The fact that he only played on one Walker Cup team (1932), despite his twenty-year dominance of the Irish amateur scene, can be ascribed to the fact that he rarely competed outside of Ireland, and the possibility that the British golfing establishment frowned on his history as a former IRA man. Burke had been a member of the 4th Battalion of the Mid-Clare Brigade, and had been involved in one of the most notorious incidents of the war of independence, the Rineen ambush in September 1920, when six RIC men were killed. According to Burke's own story, as told to Ivan Morris, his IRA involvement came to light just as the team were leaving for America, ironically when a British army officer he had subsequently befriended asked one of the team officials to pass on his congratulations to him. Burke was told in no uncertain terms that there was no room for ‘terrorists’ on the team, and was left in no doubt that he would never be picked again.
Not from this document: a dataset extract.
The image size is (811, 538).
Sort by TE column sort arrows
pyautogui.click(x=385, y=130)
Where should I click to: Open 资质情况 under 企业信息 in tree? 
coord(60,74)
As persona non grata, he played up to his image as a hard-line nationalist, refusing to recognise the British national anthem, and insisting on his Irish nationality being recognised at every opportunity. Despite, or perhaps because of this, he was consistently the best performer in the practice rounds before the competition proper.

Whether Burke's version of his Walker Cup experience is entirely true or not – and there are discrepancies – he is conspicuous by his absence in Walker Cup history, and it seems extraordinary that a golfer of his ability would not have been picked more than once. In 1948 Burke was elected captain of Lahinch, and his legendary status at the club was confirmed by one of his nicknames: the ‘King of Lahinch’. As he became more incapacitated in later years, he was the only person permitted to bring his car onto the golf course, allowing him to follow the play. In 1962 he became the first golfer to be elevated into the Texaco Sports Hall of Fame. In the 1920s he worked initially as a rates collector, and subsequently in insurance, before becoming area manager for a petrol distribution company, a job he held for the rest of his working life. Burke lived in Limerick city, and died there 27 March 1974. He is buried in Mount St Lawrence's cemetery, Limerick.
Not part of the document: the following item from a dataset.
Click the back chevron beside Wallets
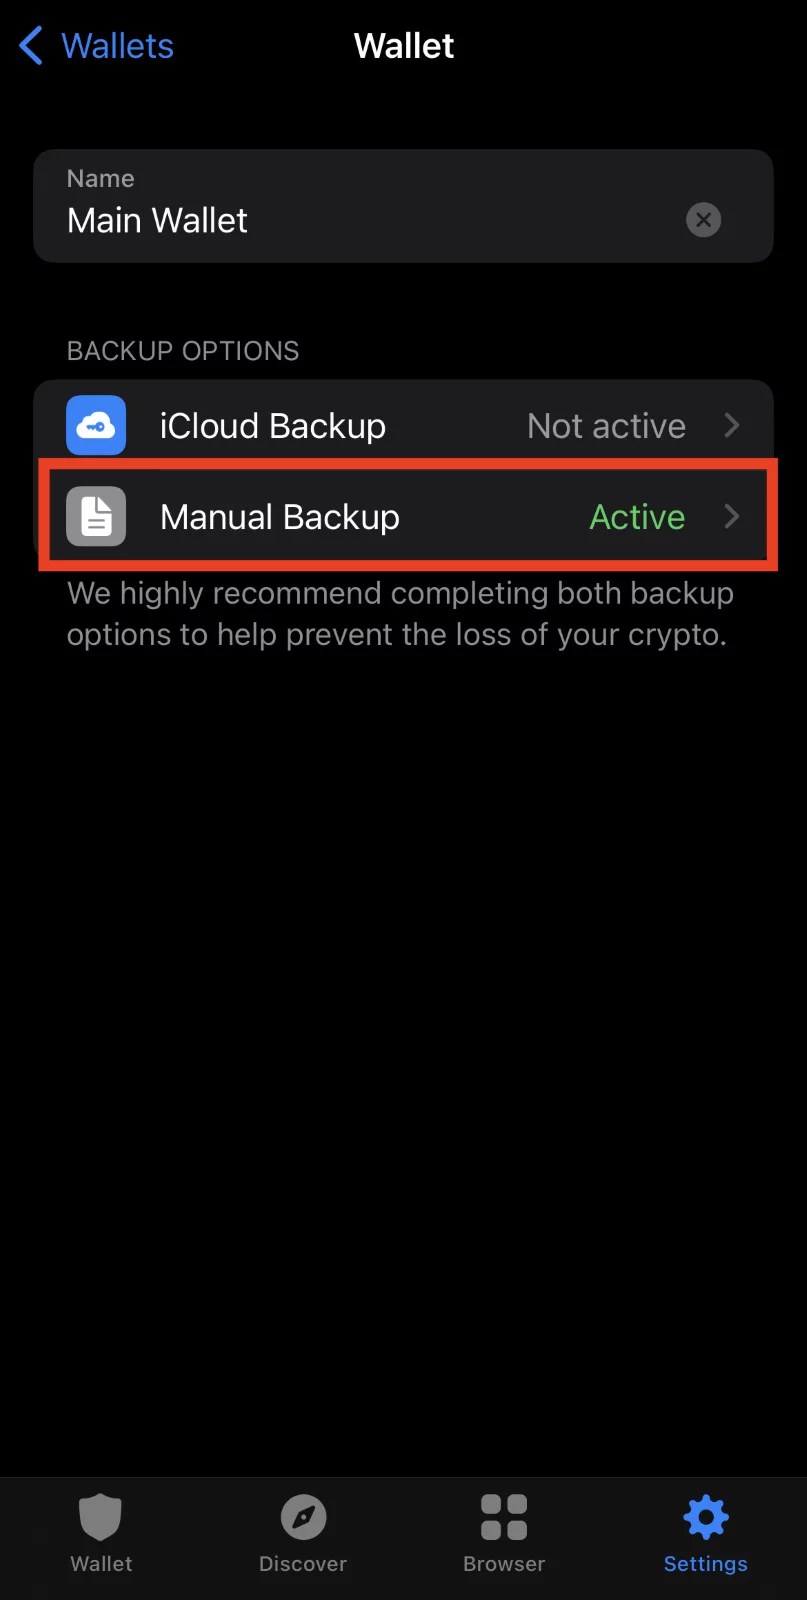Screen dimensions: 807x1600 click(x=29, y=45)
He married (1922) Nora Sexton from Bartra, Lahinch; they had one son and two daughters.

Captain Tom Burke. (1897–1973) Lahinch Company, 4th Battalion.
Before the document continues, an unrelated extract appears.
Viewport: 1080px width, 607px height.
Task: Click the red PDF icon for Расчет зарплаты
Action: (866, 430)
Born in 1897, from Moybeg, Lahinch, a brother of Captain John Burke, Tom joined the Volunteer movement at a young age and was a member of Lahinch Company, 4th Battalion. On the 27th December 1920 he was appointed Lieutenant of the company and was later promoted to the rank of Captain. Tom Burke was active throughout the War of Independence period. He took part in a number of raid for arms including, Sandfield House, disarming of Crown Forces at The Golf Links Hotel, Lahinch, resulting in the capture of 6 rifles, 3 revolvers and 2000 rounds of ammunition and a raid on the West Clare railway on a train at Moy Bridge, Carhugar. He played a prominent role in the Rineen Ambush, Sept. 1920. The transfer of equipment and arms to the Battalion area following the attack on Ruan Barracks in Oct. 1920. The attack in Miltown Malbay 31st March 1921 where one Black and Tan, Constable Moore was killed and the Moananagh ambush prior to the truce in July 1921. After the signing of the Treaty Tom joined the National Army with the rank of Captain, while his brother John remained on the republican and anti-treaty side. Following the end of the Civil War in 1923 and the army being demobilised, he remained a member of the reserve and when the “Emergency” (WW2) broke out in 1939 he returned to the Army and served for another six years. Tom was an ardent admirer of Michael Collins, as his brother John was of Eamon De Valera, he travelled regularly for a long number of years to Béal na Bláth for the annual Michael Collins commemorative ceremonies. Tom Burke died in 1973.